Hoeffding Trees (Domingos & Hulten, KDD 2000) are the canonical online decision tree. They grow splits using the Hoeffding bound — a distribution-independent guarantee that with probability 1-δ, the attribute chosen on n examples is the same attribute that would be chosen on infinite data, when the information gain difference between the top two attributes exceeds:

ε = √(R² ln(1/δ) / 2n)

where R is the range of the splitting criterion (log c for information gain with c classes) and n is the number of examples seen at the node. The tree splits only when this bound is satisfied, so it never adds a node that would be reversed with high probability given more data.
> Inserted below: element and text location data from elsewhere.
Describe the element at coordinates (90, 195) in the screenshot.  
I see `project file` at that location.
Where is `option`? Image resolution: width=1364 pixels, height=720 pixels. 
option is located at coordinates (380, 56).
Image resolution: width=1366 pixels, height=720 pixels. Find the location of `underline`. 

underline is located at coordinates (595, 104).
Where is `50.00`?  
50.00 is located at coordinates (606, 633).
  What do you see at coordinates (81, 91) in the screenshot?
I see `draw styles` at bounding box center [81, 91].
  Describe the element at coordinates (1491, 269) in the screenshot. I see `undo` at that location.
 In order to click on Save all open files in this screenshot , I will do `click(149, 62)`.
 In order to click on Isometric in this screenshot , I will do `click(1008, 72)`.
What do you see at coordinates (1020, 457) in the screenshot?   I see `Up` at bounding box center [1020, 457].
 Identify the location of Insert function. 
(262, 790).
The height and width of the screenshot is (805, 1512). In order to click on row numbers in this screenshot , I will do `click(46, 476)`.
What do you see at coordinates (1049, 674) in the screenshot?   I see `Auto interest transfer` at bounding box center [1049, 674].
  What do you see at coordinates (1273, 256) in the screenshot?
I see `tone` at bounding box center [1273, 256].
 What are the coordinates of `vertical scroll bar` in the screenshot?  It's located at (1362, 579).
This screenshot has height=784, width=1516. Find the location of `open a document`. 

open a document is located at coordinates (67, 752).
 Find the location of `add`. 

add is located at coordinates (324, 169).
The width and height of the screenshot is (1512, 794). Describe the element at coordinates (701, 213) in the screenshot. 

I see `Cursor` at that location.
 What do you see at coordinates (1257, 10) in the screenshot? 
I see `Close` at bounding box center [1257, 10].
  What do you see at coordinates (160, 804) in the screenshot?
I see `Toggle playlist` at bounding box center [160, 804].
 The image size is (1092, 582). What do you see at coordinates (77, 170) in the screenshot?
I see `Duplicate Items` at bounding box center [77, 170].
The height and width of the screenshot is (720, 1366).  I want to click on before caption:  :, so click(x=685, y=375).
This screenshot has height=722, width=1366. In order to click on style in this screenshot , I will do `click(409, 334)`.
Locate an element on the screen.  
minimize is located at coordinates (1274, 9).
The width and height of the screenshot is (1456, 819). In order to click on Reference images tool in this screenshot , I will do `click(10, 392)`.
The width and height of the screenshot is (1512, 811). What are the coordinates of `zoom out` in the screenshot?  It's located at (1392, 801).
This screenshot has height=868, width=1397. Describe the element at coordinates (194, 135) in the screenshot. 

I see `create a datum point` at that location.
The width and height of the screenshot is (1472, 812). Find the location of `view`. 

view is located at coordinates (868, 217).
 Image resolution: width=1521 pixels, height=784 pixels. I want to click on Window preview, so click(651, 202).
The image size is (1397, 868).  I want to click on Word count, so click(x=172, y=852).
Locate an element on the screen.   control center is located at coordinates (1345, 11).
This is what makes Hoeffding Trees practical for high-speed streams: each example touches only the root-to-leaf path, not the full tree.

River: Streaming ML in Production

python
from river import compose, linear_model, preprocessing, drift, metrics, tree

# --- Pipeline composition ---
model = compose.Pipeline(
    preprocessing.StandardScaler(),
    linear_model.LogisticRegression(optimizer=None),  # uses SGD by default
)

# ADWIN drift detector alongside the model
detector = drift.ADWIN(delta=0.002)  # lower delta = less sensitive, fewer false positives
accuracy = metrics.Accuracy()

def process_message(x: dict, y: int) -> dict:
    """Process one Kafka message: predict, evaluate, update, detect drift."""
    prediction = model.predict_one(x)

    accuracy.update(y_true=y, y_pred=prediction)
    detector.update(int(prediction != y))  # feed error rate to ADWIN

    model.learn_one(x, y)  # update weights on this example

    return {
        "prediction": prediction,
        "running_accuracy": accuracy.get(),
        "drift_detected": detector.drift_detected,
        "adwin_width": detector.width,  # current window size
    }

HoeffdingTreeClassifier for non-linear online problems:

python
from river import tree, drift

model = tree.HoeffdingTreeClassifier(
    grace_period=200,        # min samples before considering a split
    delta=1e-7,              # Hoeffding confidence (lower = more conservative splits)
    tau=0.05,                # tie-breaking threshold
    leaf_prediction="nba",   # Naive Bayes Adaptive — blends NB with majority vote
    nb_threshold=0,          # switch to NB immediately (no min sample requirement)
)

Kafka Integration

python
from kafka import KafkaConsumer
from river import compose, preprocessing, linear_model, drift, metrics
import pickle
import boto3
import time

def run_online_learner(
    topic: str,
    bootstrap_servers: list[str],
    checkpoint_interval: int = 10_000,
    s3_bucket: str = "ml-models",
) -> None:
    consumer = KafkaConsumer(
        topic,
        bootstrap_servers=bootstrap_servers,
        value_deserializer=lambda b: json.loads(b.decode()),
        auto_offset_reset="earliest",
        enable_auto_commit=True,
    )

    model = compose.Pipeline(
        preprocessing.StandardScaler(),
        linear_model.LogisticRegression(),
    )
    detector = drift.ADWIN(delta=0.002)
    s3 = boto3.client("s3")
    n = 0

    for msg in consumer:
        payload = msg.value
        x, y = payload["features"], payload["label"]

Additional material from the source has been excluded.